→ What is being asked
All of the data, from the first line to the last, should be reproduced without alteration.

━━━━━━━━━━━━━━━━━━━━

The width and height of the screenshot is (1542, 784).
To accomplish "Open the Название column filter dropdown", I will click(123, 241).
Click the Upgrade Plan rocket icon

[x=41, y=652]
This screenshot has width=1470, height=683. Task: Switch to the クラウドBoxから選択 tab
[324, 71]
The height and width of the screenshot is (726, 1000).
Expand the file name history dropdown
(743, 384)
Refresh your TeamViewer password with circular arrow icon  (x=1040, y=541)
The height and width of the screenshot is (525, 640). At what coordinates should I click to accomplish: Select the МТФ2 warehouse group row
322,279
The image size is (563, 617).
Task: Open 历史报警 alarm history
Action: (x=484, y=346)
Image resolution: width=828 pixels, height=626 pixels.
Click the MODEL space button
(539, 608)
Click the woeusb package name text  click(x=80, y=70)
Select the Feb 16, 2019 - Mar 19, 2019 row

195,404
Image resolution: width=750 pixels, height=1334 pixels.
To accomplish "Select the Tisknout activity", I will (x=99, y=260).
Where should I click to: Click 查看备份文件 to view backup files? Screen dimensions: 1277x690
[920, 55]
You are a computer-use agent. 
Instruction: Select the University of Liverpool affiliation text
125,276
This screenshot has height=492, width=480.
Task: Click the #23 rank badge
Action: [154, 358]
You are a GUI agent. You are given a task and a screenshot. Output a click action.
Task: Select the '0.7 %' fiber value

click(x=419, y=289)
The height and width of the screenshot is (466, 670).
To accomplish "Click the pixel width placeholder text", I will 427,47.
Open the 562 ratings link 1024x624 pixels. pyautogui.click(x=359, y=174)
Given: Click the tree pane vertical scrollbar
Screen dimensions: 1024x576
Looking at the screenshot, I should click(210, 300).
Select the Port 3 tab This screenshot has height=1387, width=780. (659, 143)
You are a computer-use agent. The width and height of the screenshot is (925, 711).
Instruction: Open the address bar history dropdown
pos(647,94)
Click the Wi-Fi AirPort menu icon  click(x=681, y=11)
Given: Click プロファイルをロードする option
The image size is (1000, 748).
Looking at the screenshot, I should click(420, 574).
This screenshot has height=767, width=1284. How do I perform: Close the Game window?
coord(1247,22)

━━━━━━━━━━━━━━━━━━━━

→ Solution to the exercise
The width and height of the screenshot is (1542, 784).
To accomplish "Open the Название column filter dropdown", I will click(123, 241).
Click the Upgrade Plan rocket icon

[x=41, y=652]
This screenshot has width=1470, height=683. Task: Switch to the クラウドBoxから選択 tab
[324, 71]
The height and width of the screenshot is (726, 1000).
Expand the file name history dropdown
(743, 384)
Refresh your TeamViewer password with circular arrow icon  (x=1040, y=541)
The height and width of the screenshot is (525, 640). At what coordinates should I click to accomplish: Select the МТФ2 warehouse group row
322,279
The image size is (563, 617).
Task: Open 历史报警 alarm history
Action: (x=484, y=346)
Image resolution: width=828 pixels, height=626 pixels.
Click the MODEL space button
(539, 608)
Click the woeusb package name text  click(x=80, y=70)
Select the Feb 16, 2019 - Mar 19, 2019 row

195,404
Image resolution: width=750 pixels, height=1334 pixels.
To accomplish "Select the Tisknout activity", I will (x=99, y=260).
Where should I click to: Click 查看备份文件 to view backup files? Screen dimensions: 1277x690
[920, 55]
You are a computer-use agent. 
Instruction: Select the University of Liverpool affiliation text
125,276
This screenshot has height=492, width=480.
Task: Click the #23 rank badge
Action: [154, 358]
You are a GUI agent. You are given a task and a screenshot. Output a click action.
Task: Select the '0.7 %' fiber value

click(x=419, y=289)
The height and width of the screenshot is (466, 670).
To accomplish "Click the pixel width placeholder text", I will 427,47.
Open the 562 ratings link 1024x624 pixels. pyautogui.click(x=359, y=174)
Given: Click the tree pane vertical scrollbar
Screen dimensions: 1024x576
Looking at the screenshot, I should click(210, 300).
Select the Port 3 tab This screenshot has height=1387, width=780. (659, 143)
You are a computer-use agent. The width and height of the screenshot is (925, 711).
Instruction: Open the address bar history dropdown
pos(647,94)
Click the Wi-Fi AirPort menu icon  click(x=681, y=11)
Given: Click プロファイルをロードする option
The image size is (1000, 748).
Looking at the screenshot, I should click(420, 574).
This screenshot has height=767, width=1284. How do I perform: Close the Game window?
coord(1247,22)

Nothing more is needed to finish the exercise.